July data suggested that growth in the U.S. service sector remained muted, with activity rising at the weakest pace in the current five-month sequence of
expansion. A slower increase in new business was also recorded. On a more positive note, the rate of job creation picked up slightly and business sentiment improved markedly from June’s record low. On the price front, slower increases were registered for both input costs and output prices during the month.
The seasonally adjusted Markit final U.S. Services PMI™ Business Activity Index registered 51.4 in July (earlier ‘flash’ estimate: 50.9), which was unchanged from the figure recorded in June and above the neutral 50.0 threshold for the fifth consecutive month. However, the latest reading remained indicative of only a very modest expansion of business activity that was softer than the post-crisis trend (55.4).
July data pointed to a further moderate upturn in new business received by service sector companies. Moreover, the pace of expansion continued to accelerate from March’s post-crisis low and edged up to its fastest for seven months in July. Survey respondents noted that gradually improving economic conditions and competitive pricing strategies had resulted in increased client spending at the start of the third quarter.
Volumes of work outstanding increased for the first time in 12 months during July, although the pace of backlog accumulation was only marginal. Some firms noted that stronger than expected new business growth had resulted in greater levels of unfinished work at their units. Increased new order volumes and renewed pressure on operating capacity contributed to a sustained upturn in payroll numbers in July. The rate of job creation picked up to its fastest for three months, but remained slightly less marked than the average since the current period of expansion began in March 2010.
Looking ahead, service providers signalled a rebound in business confidence in July, with the balance of firms expecting a rise in activity over the year-ahead reaching its highest since January.
Anecdotal evidence suggested that forthcoming new projects, resilient client demand and hopes of improving economic conditions had underpinned business confidence in July.
Meanwhile, input price inflation remained subdued in July, with the latest rise in average cost burdens the slowest since the start of 2016. This also contributed to a further slight slowdown in output charge inflation across the service sector in July.
The final seasonally adjusted Markit U.S. Composite PMI™ Output Index posted 51.8 in July, up slightly from the unchanged from the earlier ‘flash’ figure (51.5).
The final reading was above that seen in June (51.2) and signalled the fastest expansion of private sector output since April.

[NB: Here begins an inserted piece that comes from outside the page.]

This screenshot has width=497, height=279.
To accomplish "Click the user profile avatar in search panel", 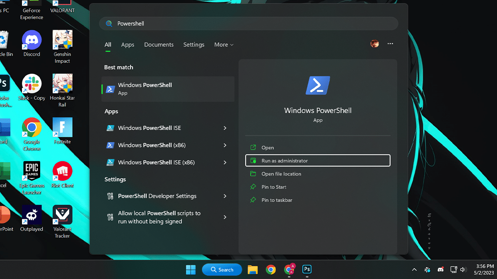I will click(374, 44).

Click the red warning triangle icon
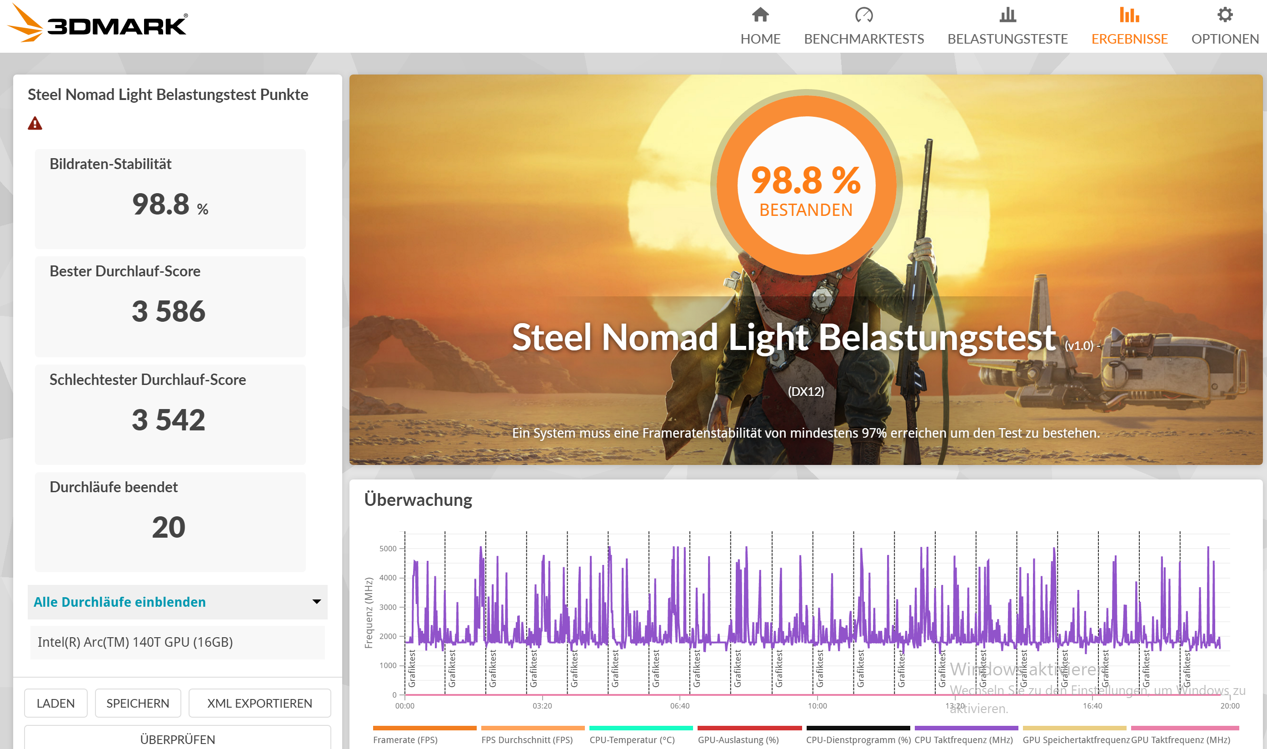click(35, 123)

However, the latest upturn in business activity was still much weaker than the average since the survey began in late-2009.

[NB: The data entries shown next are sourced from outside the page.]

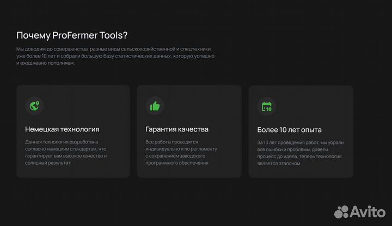392x226 pixels.
Task: Click the 'является эталоном' text line
Action: pos(278,164)
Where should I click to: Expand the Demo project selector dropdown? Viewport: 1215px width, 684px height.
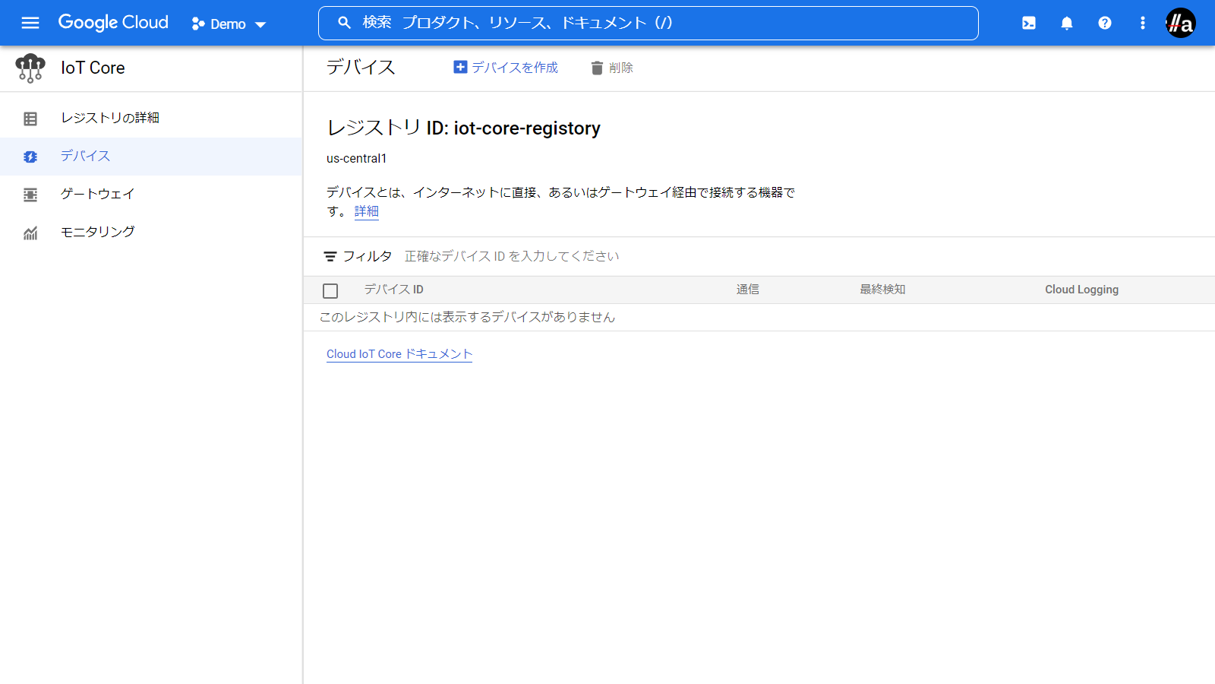tap(229, 24)
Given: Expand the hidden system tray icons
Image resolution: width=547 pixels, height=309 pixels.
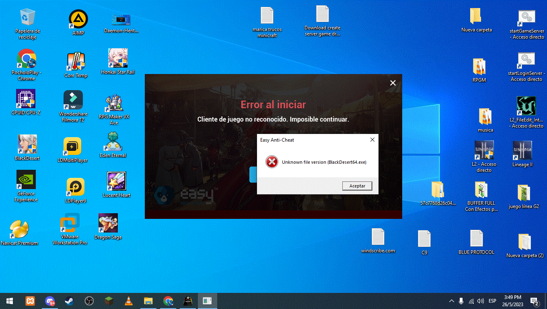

A sharper rise in manufacturing production in July (output index at 53.8, up from 50.4 in June), contrasted with a sustained marginal increase in service sector business activity.

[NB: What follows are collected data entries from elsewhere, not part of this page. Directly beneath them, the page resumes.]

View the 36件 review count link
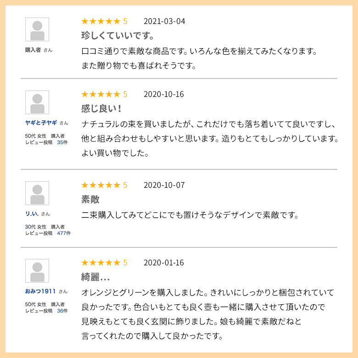The image size is (358, 358). pyautogui.click(x=62, y=311)
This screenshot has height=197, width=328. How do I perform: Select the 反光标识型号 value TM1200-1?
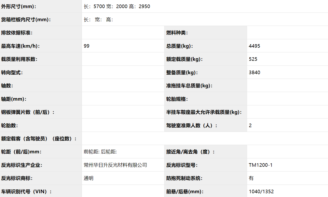click(x=260, y=165)
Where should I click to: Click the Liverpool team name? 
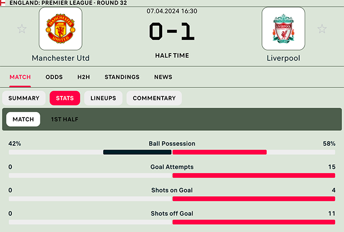coord(283,58)
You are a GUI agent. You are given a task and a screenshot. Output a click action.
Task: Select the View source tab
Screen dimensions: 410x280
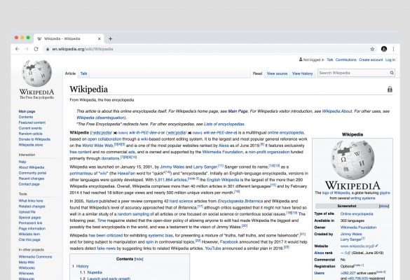277,74
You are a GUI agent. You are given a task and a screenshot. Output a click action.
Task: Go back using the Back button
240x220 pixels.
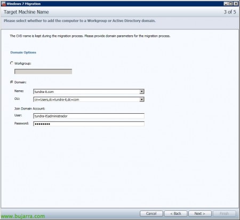pyautogui.click(x=175, y=214)
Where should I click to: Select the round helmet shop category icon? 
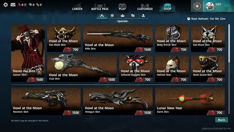point(112,15)
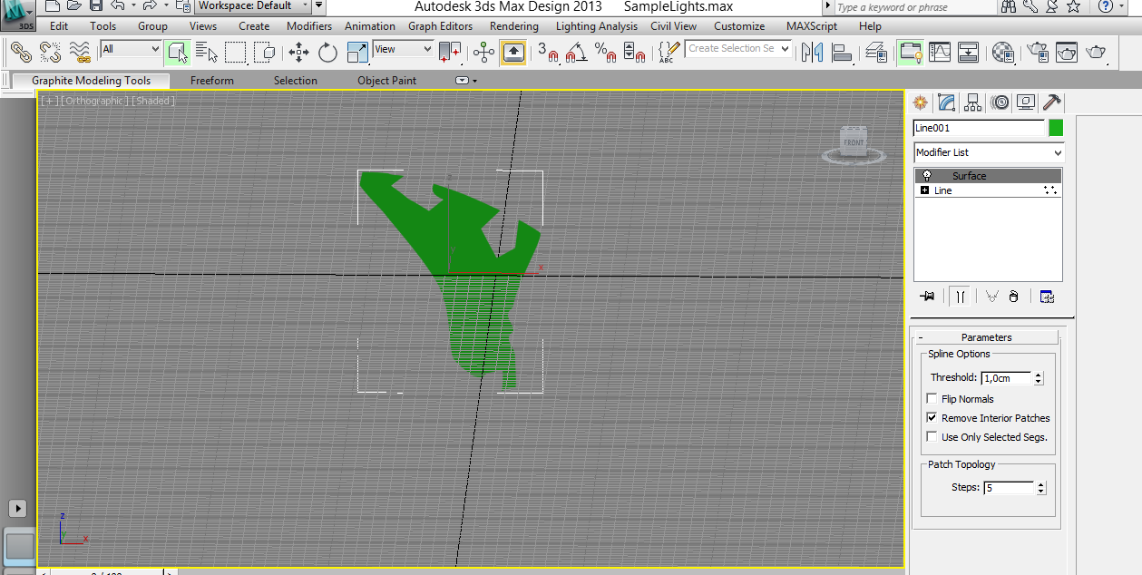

Chris Williamson, Chief Economist at Markit:
Those looking for signs of the US economy moving up a gear in the third quarter will be disappointed by the PMI readings for July.
The surveys are indicating that the pace of economic growth has held at around 1% at the start of the third quarter, largely unchanged on the signals sent by PMIs for the first and second quarters.
Once again, there’s better news on hiring, with the overall rate of job creation edging up to the highest since January. The surveys are broadly consistent with non-farm payrolls rising by 160,000 in July.
Hiring is holding up in part because of signs that the soft patch that the economy has gone through may prove temporary. Inflows of new business across the economy rose at the fastest rate seen so far this year in July, and backlogs of work were pushed higher for the first time since last October as a result.
Business confidence about the outlook is also improving, rising in the service sector to the highest since January.
These survey results add to the sense that policy makers will be encouraged by the resilience of the labour market in particular, but will want to see signs of stronger economic growth before hiking interest rates again. Another rate hike by the end of the year therefore still looks a strong possibility, though with odds of the timing of that hike skewed heavily towards December.
The NMI® registered 55.5 percent in July, 1 percentage point lower than the June reading of 56.5 percent. This represents continued growth in the non-manufacturing sector at a slower rate. The Non-Manufacturing Business Activity Index decreased to 59.3 percent, 0.2 percentage point lower than the June reading of 59.5 percent, reflecting growth for the 84th consecutive month, at a slightly slower rate in July. The New Orders Index registered 60.3 percent, 0.4 percentage point higher than the reading of 59.9 percent in June. The Employment Index decreased 1.3 percentage points in July to 51.4 percent from the June reading of 52.7 percent. The Prices Index decreased 3.6 percentage points from the June reading of 55.5 percent to 51.9 percent, indicating prices increased in July for the fourth consecutive month. According to the NMI®, 15 non-manufacturing industries reported growth in July. The majority of the respondents’ comments reflect stability and continued growth for their respective companies and a positive outlook on the economy.